Background: Since Wiethe first described the clinical presentation of two optic disc depressions in a 62-year-old woman in 1882, there have been many studies addressing what later become known as the "optic disc pit." The main complication of this condition, termed optic disc pit maculopathy, is associated with visual deterioration. Treatment of optic disc pit maculopathy remains challenging.
Methods: Here we review the body of literature that documents the clinical findings, pathophysiology, histology, main complications, treatment options, special features and presentations, and differential diagnosis of optic disc pit.
Results: The source of the intraretinal fluid in optic disc pit maculopathy remains controversial.
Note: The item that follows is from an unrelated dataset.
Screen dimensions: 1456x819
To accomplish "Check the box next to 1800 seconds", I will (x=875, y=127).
Four possible sources of this fluid have been proposed: fluid from the vitreous cavity; cerebrospinal fluid originating from the subarachnoid space; fluid from leaky blood vessels at the base of the pit; and fluid from the orbital space surrounding the dura.
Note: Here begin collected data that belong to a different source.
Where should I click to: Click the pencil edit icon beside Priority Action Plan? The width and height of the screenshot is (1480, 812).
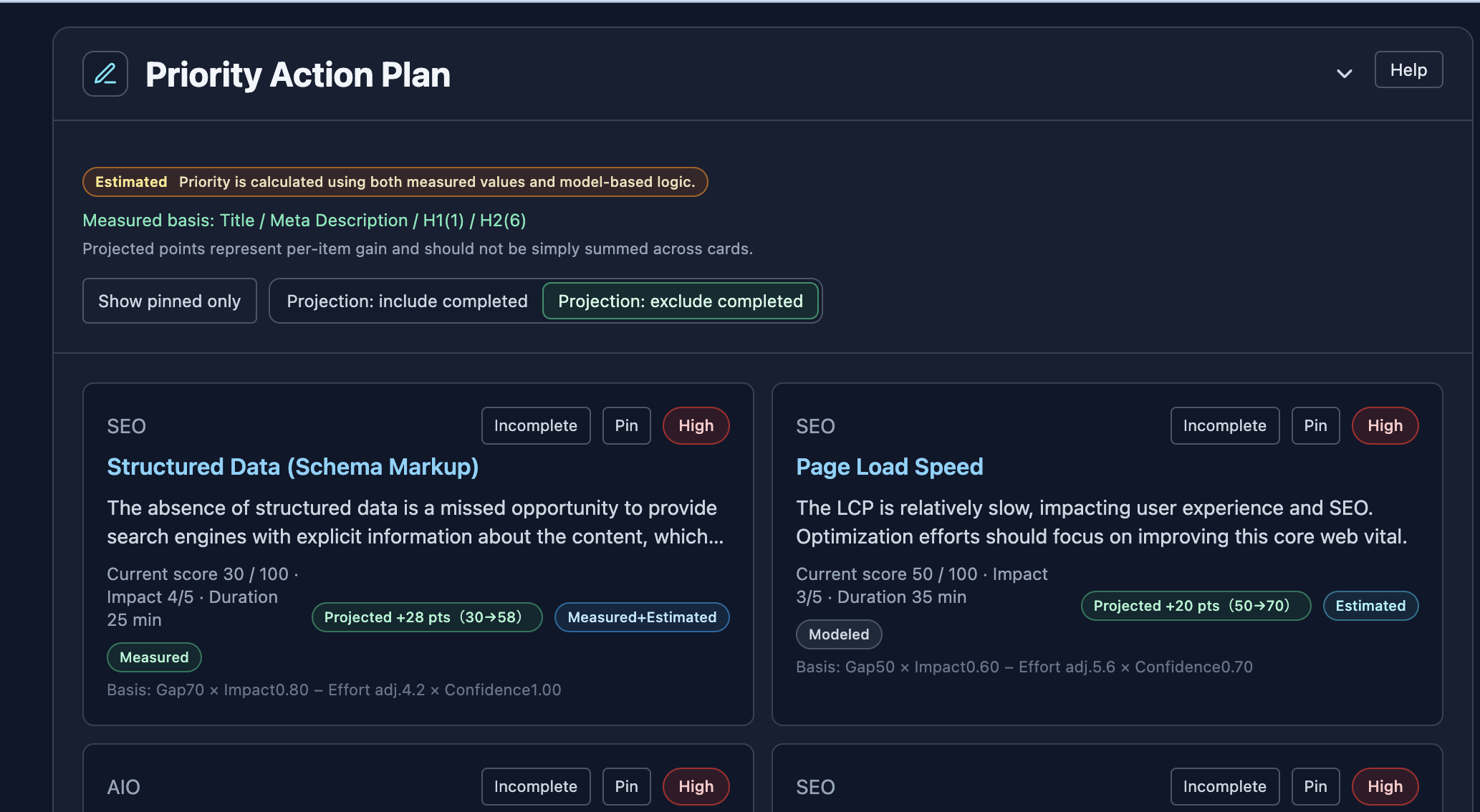[105, 73]
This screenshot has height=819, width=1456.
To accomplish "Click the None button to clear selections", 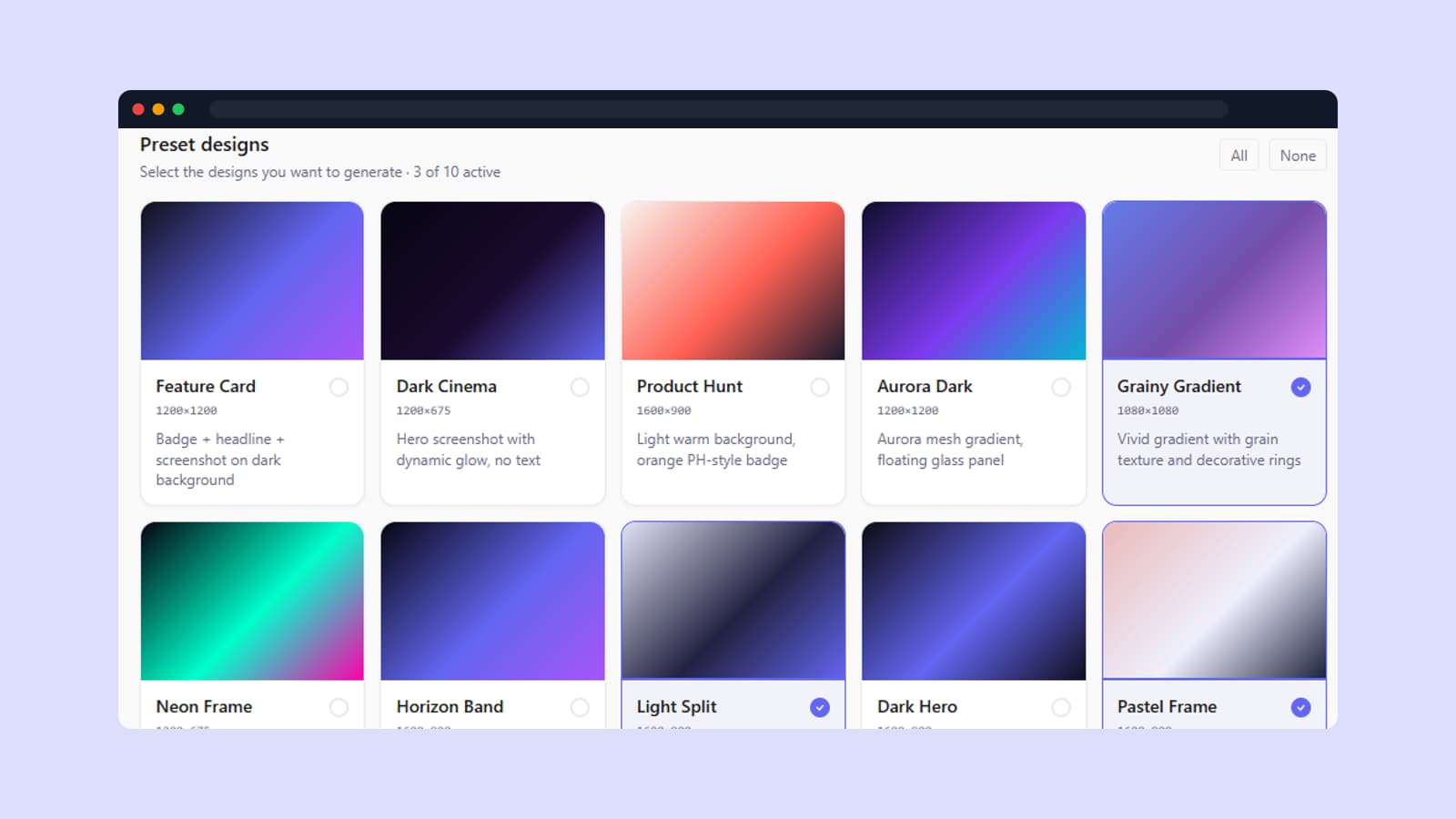I will pyautogui.click(x=1297, y=155).
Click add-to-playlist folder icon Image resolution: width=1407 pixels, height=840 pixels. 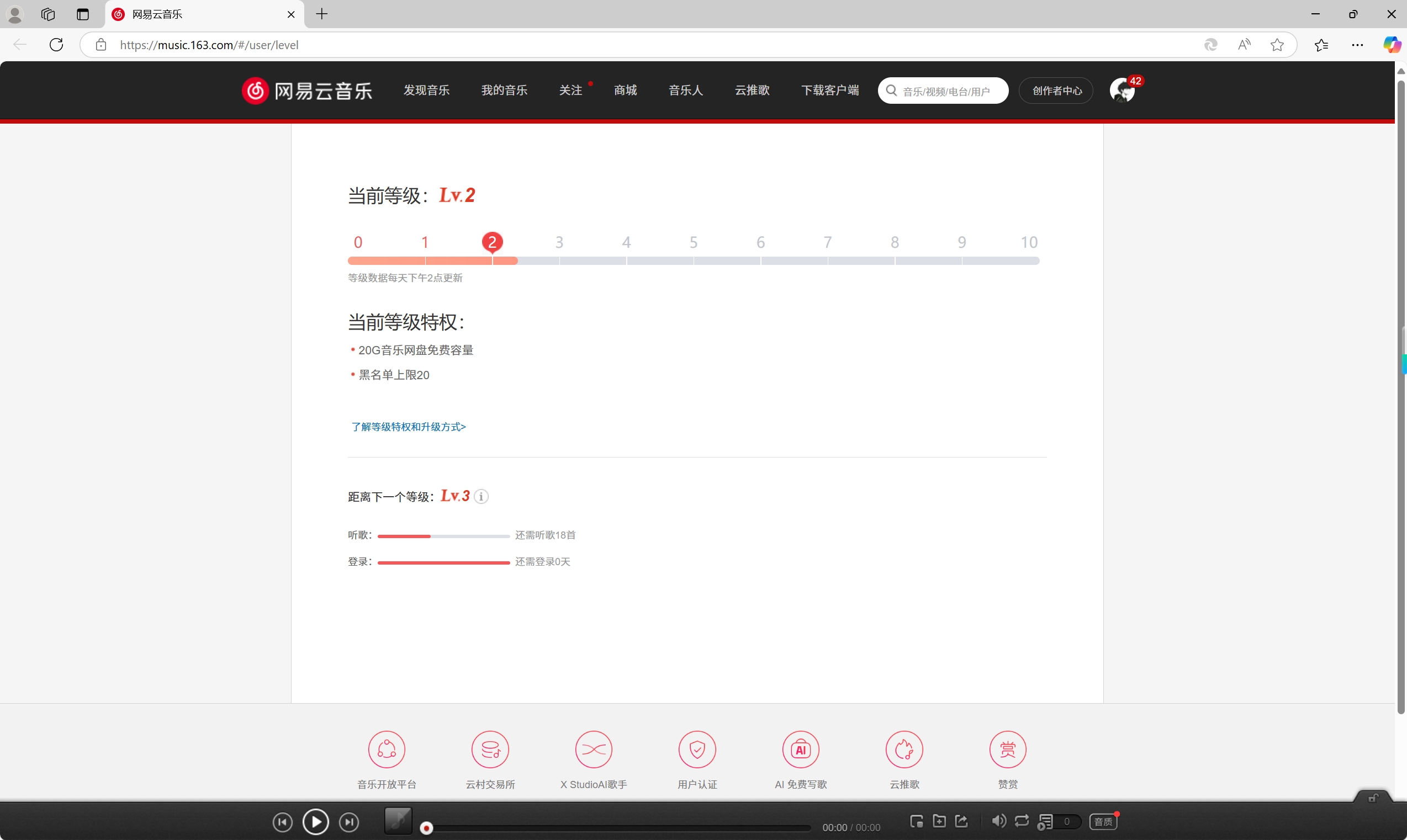pos(939,821)

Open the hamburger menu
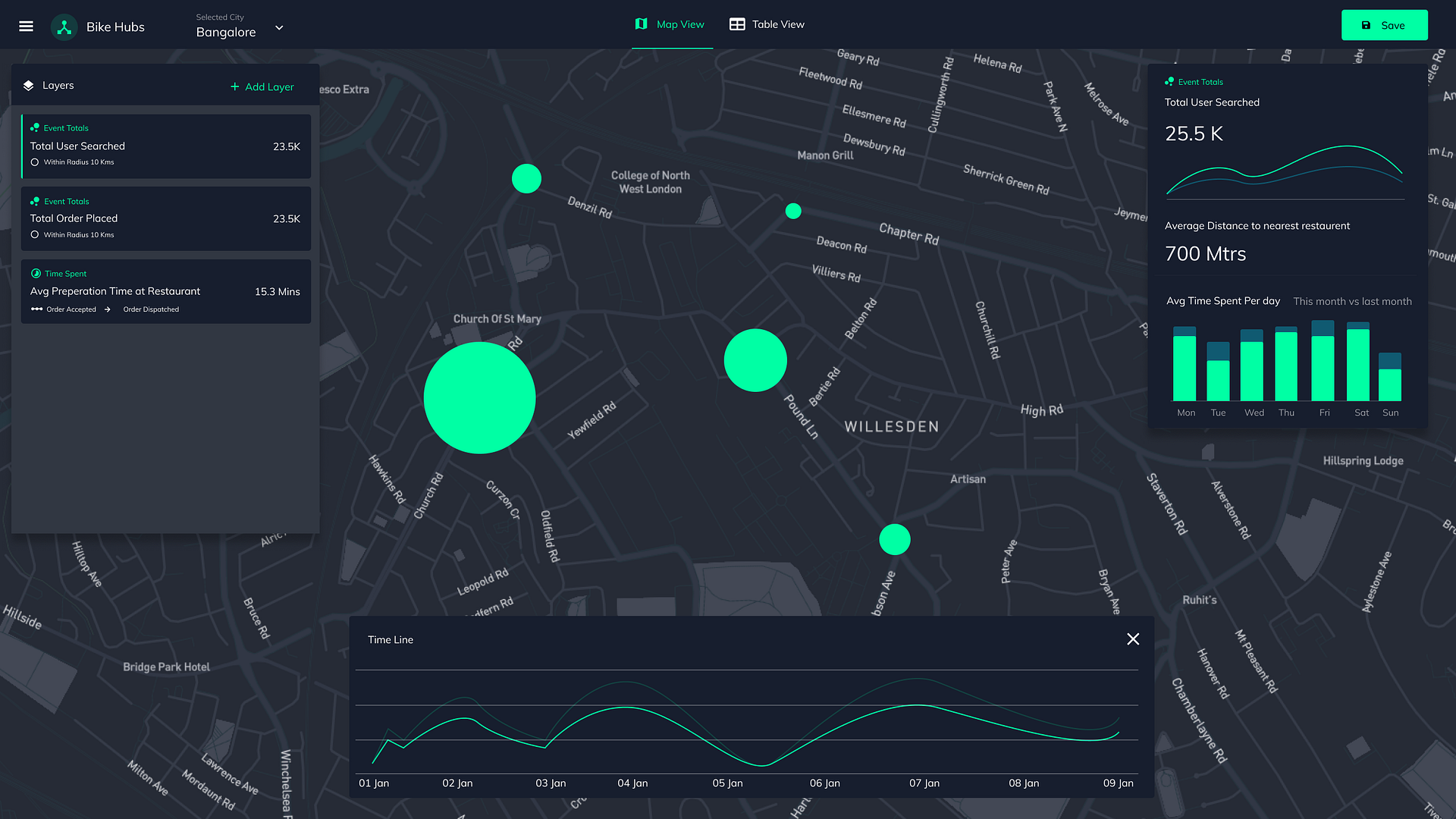pyautogui.click(x=26, y=27)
Conclusions: Optic disc pits are a very rare clinical entity, affecting approximately one in 11,000 people. Patients with congenital optic disc pit sometimes remain asymptomatic, but 25% to 75% present with visual deterioration in their 30s or 40s after developing macular schisis and detachment. The most widely accepted treatment for such patients is a surgical approach involving pars plana vitrectomy with or without internal limiting membrane peeling, with or without endolaser photocoagulation and C3F8 endotamponade.